6 entry daha
  • kendi adima konusmam gerekirse, loopa koyup surekli, surekli dinleyebilecegim uc bes parcadan biridir herhalde. ozellikle o havai fisekleri andiran bateri bolumu girdigi zaman hep "burada aglaman lazim aslinda" derim icimden, ama yapamam bir turlu.

    anlatilmaz duygular yasatir, cok rahatlatir, sevindirir bu parca insani. sozleriyle, muzigiyle, herseyiyle cok masumdur. ozlenen masumiyet vardir ya, cocukken sahibi oldugumuz, ailemizin bize gosterdigi masumiyet ve sefkat... iste onlari icerir.

    cok klise olmaktan korkuyorum bunlari yazarken, ama beni gercekten muzigiyle ve sozleriyle (nightling'e de sozler konusunda tesekkurlerimi iletmeliyim) derinden etkiledigi icin kendimi tutamiyorum.

    once sarkiyi acin ve gozlerinizi kapayin. ruhunuzu ikiye bolun, her bir yarisini da apayri yerlerde, aralarinda icinizi burkan bir mesafenin oldugunu, ancak bir sekilde tekrardan bir araya gelmelerini istediginizi hayal edin.

    iste ruhunuzun bir yarisini, bir tepenin ustunde, mis gibi kokusunu ruzgarin onunuze serip sundugu agaclarlan kapli bir ormanin ortasinda, arkanizda bembeyaz bir dag, onunuzde simin aromali, issiz ve urkutucu, ancak hic olmadigi kadar tatli bir okyanus ile cevrili hissedin. ve siz islak, serin cimlerin uzerine yatmis, ruzgarla kipirdayan cimler sizi gidiklarken gokyuzunu izliyorsunuz. butun gun cocuk gibi kosmus, cocuk gibi eglenmissiniz, ve yavas yavas uyku zamani yaklasiyor.

    ruhunuzun diger yarisi ileyse, bir teknenin ustunde yatiyor, yildizlari oradan seyrediyorsunuz. hafif ruzgar, butun gun dalip ciktiginiz okyanusun sularini size unutturmamaya calisircasina esiyor, denizin kokusunu tasiyor. dalgalar tekneyi, nazikce, besik gibi salliyor, ve ansizin cocuk oluveriyorsunuz. yildizlari saymaya basliyorsunuz.

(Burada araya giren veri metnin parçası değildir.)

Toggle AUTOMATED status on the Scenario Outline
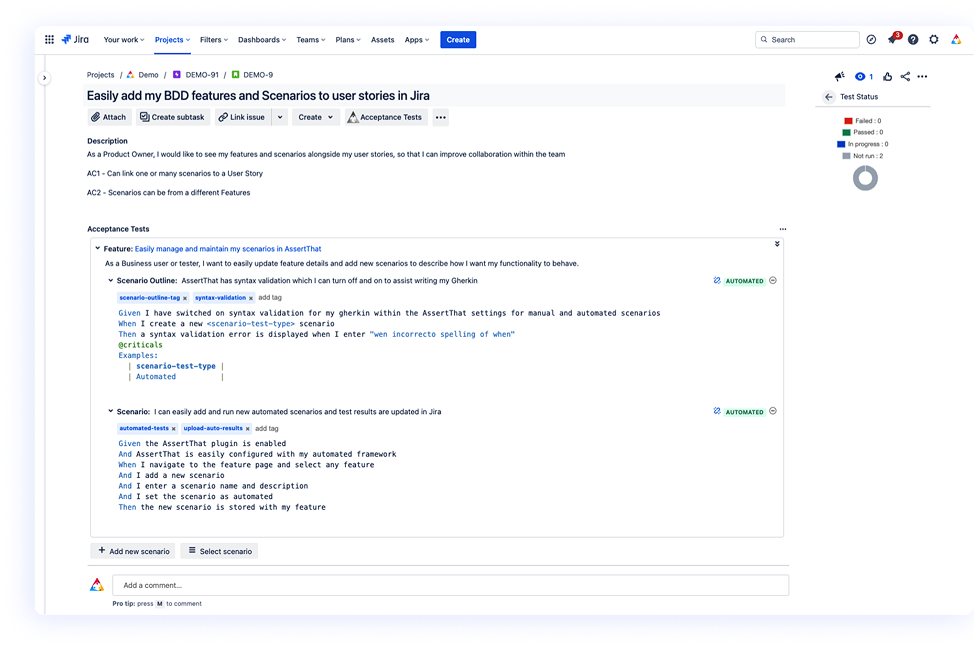 pos(772,280)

    ancak herseyin biranda yavastan durulmaya basladigini hissediyorsunuz. kisa bir sessizlik, ve ansizin, nereden geldigi belli olmayan bir havai fisek gosterisi. fisegin yukseldigini gormuyor, sadece patlamalari, sanki bir kol mesafesindeymiscesine net goruyorusunuz. o kadar yakin, ama patlama sesleri sanki kilometrelerce uzaktan gelircesine de uzak...

    ruhunuzun her iki parcasi da, yattiklari yerden bu havai fisege uzanip dokunmak istiyor. ancak sadece izlemekle yetinebiliyorlar. geriye yaslanip, ellerinizi arkaniza koyarak dogruluyor, gokyuzune bakiyorsunuz. daha once yildizlari sayan ruhlariniz, simdi ortak bir buyuye kapilmiscasina bakiyorlar. iste o anda, bu iki parca bir oluyor, ortak bir hayali paylasiyorlar.

    sizeyse o anin tadini cikarmak, uzak gibi gozuken hayallerin aslinda sizi nasil mutlu ettigini, parcalarinizin nasil bir araya geldigini hissetmek kaliyor. gozyasi dokmek istiyorsunuz, ama yapamiyorsunuz. bir cocuk kadar safsiniz ve izlemekle yetiniyorsunuz. artik siz bir butunsunuz.